I was able to prove the solution needs to be radial and computet the EL equation (where $\lambda=\int\dots \int r^{n-1}\prod_{k=1}^{n-2}sin^{n-1-k}d\theta d\phi_1\dots d\phi_{n-2}$ comes from the change of variables from cartesian to spherical) $$div(\lambda \varphi'(r)r^{n-1})=0$$
Now this tells me that $$ \lambda\varphi'(r)r^{n-1}=\kappa\iff$$$$ \varphi(r)=\frac{\kappa}{\lambda(2-n)}r^{2-n}+\rho\wedge =\frac{\kappa}{\lambda}ln(r)+\rho\wedge= \frac{\kappa}{\lambda}r+\rho.$$
But now I don't know how to include the conditions on the boundary and morover most of this functions are not continuous in 0 as they should.
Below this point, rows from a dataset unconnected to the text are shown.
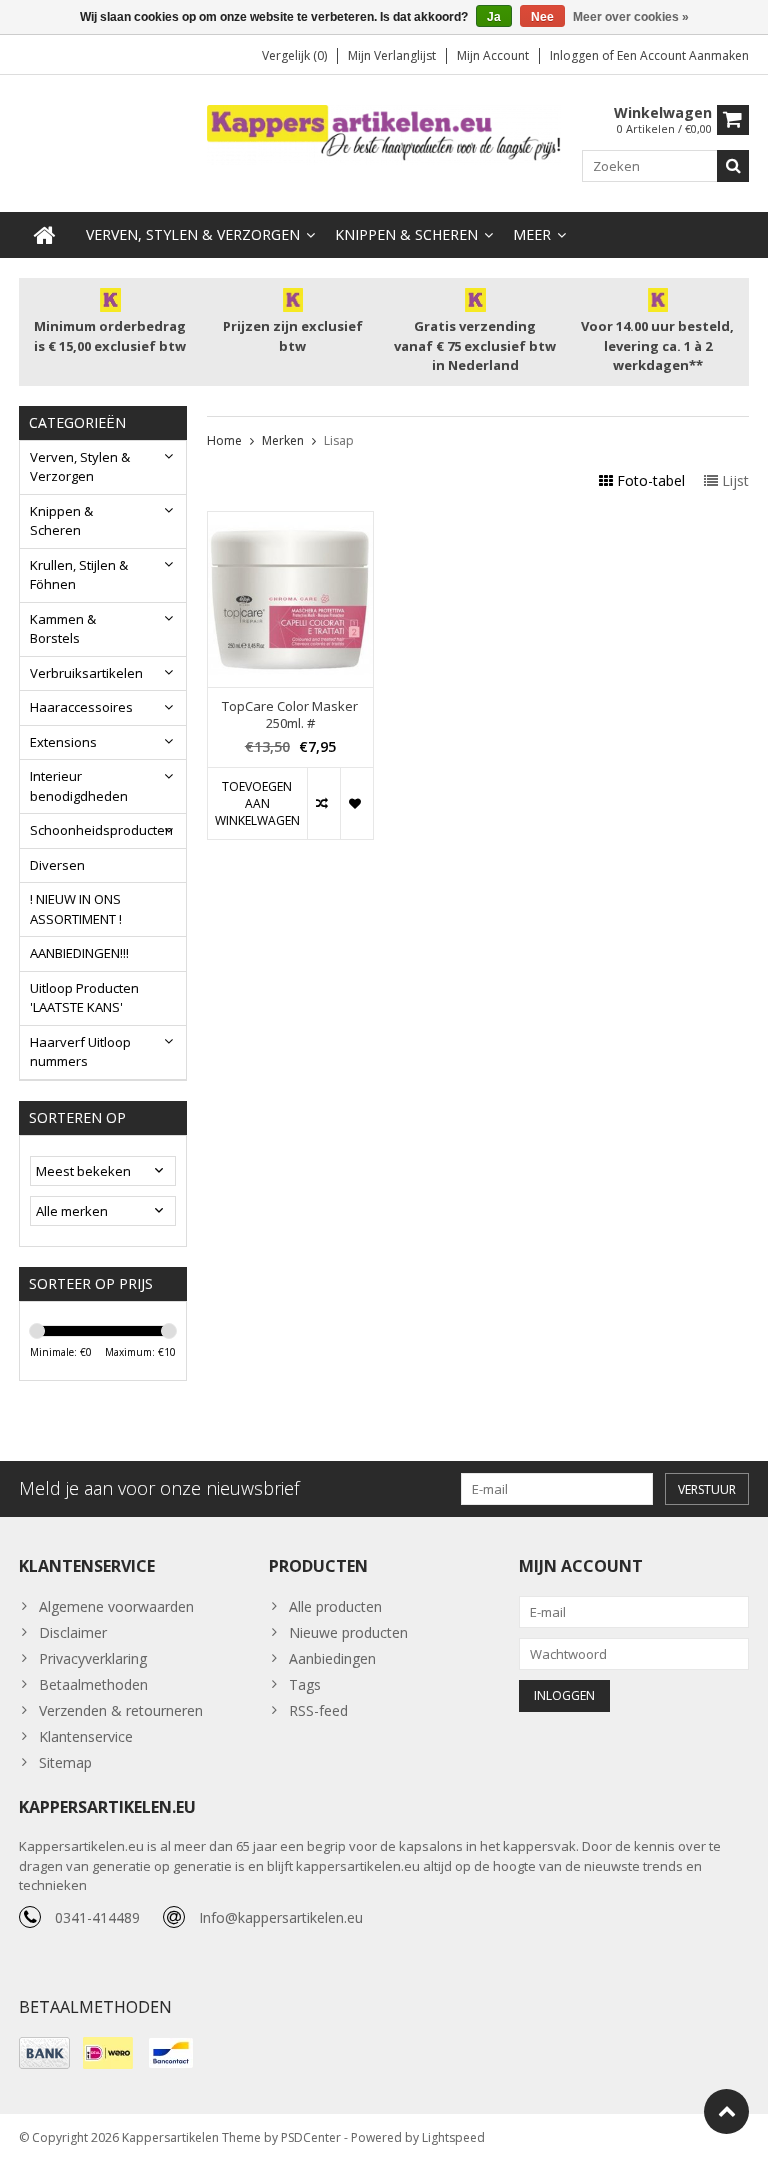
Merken (283, 440)
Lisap (339, 440)
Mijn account (493, 55)
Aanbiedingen (332, 1658)
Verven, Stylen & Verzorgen (193, 234)
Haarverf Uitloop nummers (80, 1052)
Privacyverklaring (93, 1658)
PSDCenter (311, 2137)
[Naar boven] (726, 2111)
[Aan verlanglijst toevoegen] (356, 803)
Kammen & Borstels (63, 629)
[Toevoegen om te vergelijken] (323, 803)
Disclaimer (73, 1632)
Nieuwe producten (348, 1632)
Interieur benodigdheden (79, 786)
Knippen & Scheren (406, 234)
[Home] (45, 235)
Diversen (57, 865)
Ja (494, 17)
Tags (305, 1684)
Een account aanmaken (683, 55)
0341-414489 (97, 1917)
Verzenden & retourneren (121, 1710)
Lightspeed (453, 2137)
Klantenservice (86, 1736)
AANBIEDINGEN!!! (79, 953)
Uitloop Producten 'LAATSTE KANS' (84, 998)
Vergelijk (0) (294, 55)
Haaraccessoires (81, 707)
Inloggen (576, 55)
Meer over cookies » (631, 17)
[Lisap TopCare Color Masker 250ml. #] (291, 522)
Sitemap (65, 1762)
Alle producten (335, 1606)
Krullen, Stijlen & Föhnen (79, 575)
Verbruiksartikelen (86, 673)
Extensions (63, 742)
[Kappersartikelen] (384, 133)
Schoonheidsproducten (101, 830)
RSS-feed (318, 1710)
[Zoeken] (733, 166)
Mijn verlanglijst (392, 55)
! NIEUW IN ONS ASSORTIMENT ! (76, 909)
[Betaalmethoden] (44, 2053)
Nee (542, 17)
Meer (532, 234)
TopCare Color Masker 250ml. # (290, 715)
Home (224, 440)
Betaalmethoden (93, 1684)
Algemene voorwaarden (116, 1606)
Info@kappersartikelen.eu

What am I doing wrong? Any help is appreciated.
The idea is to use the solution from EL only between 1 and R.
We have the solutions $$ \lambda\phi'(r)r^{n-1}=\kappa\iff$$$$ \phi(r)=\frac{\kappa}{\lambda(2-n)}r^{2-n}+\rho\wedge \frac{\kappa}{\lambda}ln(r)+\rho\wedge \frac{\kappa}{\lambda}r+\rho$$ respectively for $n>2,\; n=2,\; n=1$.\ We now need to impose the "boundary" conditions remembering that we only require this function in the set $\{x|1\le|x|\le R\}$ where they are all well defined and we get the following three systems of equations for different n.
$$n=1\Rightarrow \begin{cases}\phi(1)=\frac{\kappa}{\lambda}+\rho=1\wedge \phi(R)=\frac{R\kappa}{\lambda}+\rho=0\end{cases}\Rightarrow \phi(r)=\frac{1}{1-R}\left(r-R\right)$$ $$n=2\Rightarrow \begin{cases} \phi(1)=\frac{\kappa}{\lambda}ln(1)+\rho=1\\ \phi(R)=\frac{R\kappa }{\lambda}ln(R)+\rho=0 \end{cases}\Rightarrow \phi(r)=\frac{ln\left(r\right)}{ln\left(\frac{1}{R}\right)}+1 ;$$ $$ n>2\Rightarrow\begin{cases}\phi(1)=\frac{\kappa}{\lambda(2-n)}+\rho=1 \quad \phi(R)=\frac{R^{2-n}\kappa }{\lambda(2-n)}+\rho=0 \end{cases}\Rightarrow \phi(r)=\frac{1}{1-R^{2-n}}\left(r^{2-n}-R^{2-n}\right) ;$$ Anyway the general solution will be $$ \varphi(r)=\begin{cases} 1&\Leftarrow 0\le r\le 1\\ \phi(r)&\Leftarrow 1\le r\le R\\ 0&\Leftarrow r\le R; \end{cases}$$.